In 1960, both major parties structured
their campaigns around the need to win the large northern states, which just as
in 1948, would decide the election. The Democrats nominated Kennedy, whose
ability to attract Catholic votes in those states would prove invaluable (and
any backlash from Protestants would be concentrated in safe, one-party states).
Kennedy’s appeal to Catholics, Jews, African-Americans, and workers helped him
win New York (45 EVs), Pennsylvania
(38), Illinois (27), Michigan
(20), and Massachusetts
(16). His Republican opponent Richard Nixon, then considered to be on the GOP’s
liberal wing, carried California (32) and Ohio (25), and was competitive enough
in New York that the electors pledged to him on the Republican ballot line
defeated those on the Democratic one (Kennedy won the Empire State thanks to its
unique system of electoral fusion; his votes on the Liberal Party line provided
the margin of victory).
Like Truman, Kennedy faced the prospect of
being denied a majority in the Electoral College by the defection of southern
Democrats. A slate of unpledged electors defeated the regular Democratic slate
in Mississippi , while Alabama ’s Democratic Party nominated a slate
of eleven electors including six unpledged and five pledged to Kennedy. (The
dispute over how to count Alabama’s popular vote is at the heart of the
controversy over who won the national popular vote in 1960.) Those fourteen
unpledged electors had hoped to be joined by others from the Solid South to
form a third bloc, which would bargain with Kennedy or Nixon for changes to
federal enforcement of civil rights laws – in the end, only one other elector
joined them, a Republican from Oklahoma who had earlier tried to unite the GOP
and Dixiecrats against the “labor-socialist nominee” Kennedy; the fifteen cast
their votes for Senator Harry Byrd (D-VA). The strategy was unsuccessful, as
Kennedy gained more electoral votes from small swings in large northern states
than he lost from defections in the South.

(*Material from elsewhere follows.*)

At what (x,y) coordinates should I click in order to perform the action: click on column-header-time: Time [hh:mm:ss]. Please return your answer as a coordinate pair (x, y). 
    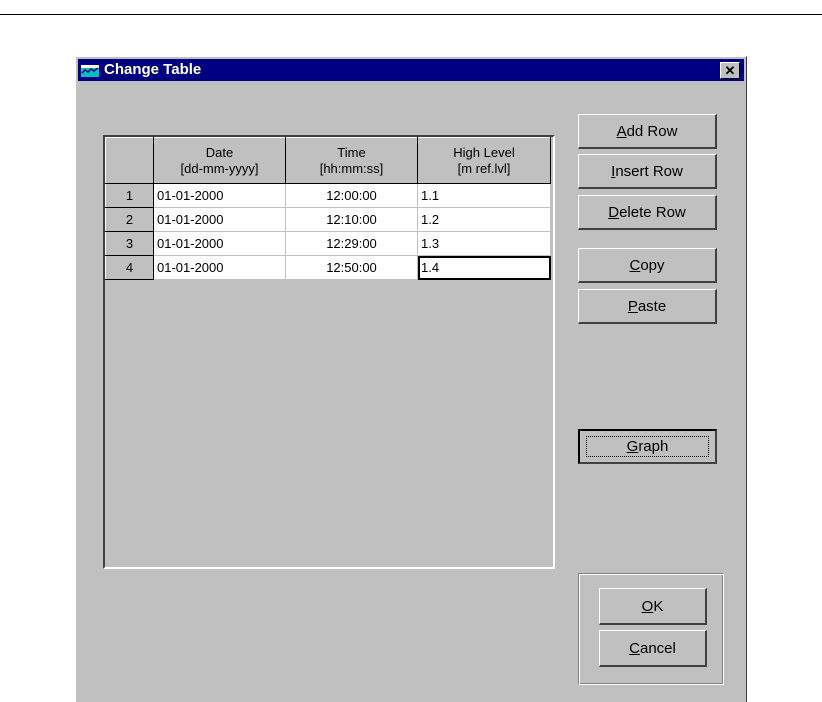
    Looking at the image, I should click on (352, 160).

The tenor of the 1960 campaign was
decidedly northern and urban. Kennedy called for the release of Martin Luther
King from jail, while Nixon’s running mate (and proportional electoral-vote
proponent) Henry Cabot Lodge promised to appoint an African-American cabinet
secretary; evidently, neither ticket was pursuing a ‘southern strategy’. When
Protestant groups circulated vicious anti-Catholic pamphlets attacking Kennedy,
Nixon distanced himself immediately – any gain among nativist voters in one-party
states would be useless if he alienated Catholic ‘Eisenhower Democrats’ in
large northern ones. The ‘unit rule’ once again ensured that those Americans
whose political clout was diluted by malapportionment in Congress and state
capitols would be those who would choose the President.
There was little formal effort to reform
the Electoral College for a while after 1960. President Johnson endorsed the
abolition of the electors themselves (leaving the voting system in place) and
the Dixiecrats ended their flirtation with unpledged electors when they found a
GOP nominee to their liking in 1964. The election of 1968, however, produced a
number of nightmare scenarios which caused people to question the merits of the
College. A few more states won by George Wallace or a shift of a few thousand
votes here and there from Nixon to Humphrey, and the two major party candidates
would have had to bargain with Wallace to obtain an electoral vote majority, or
with southern congressional delegations to win a contingent vote in the House.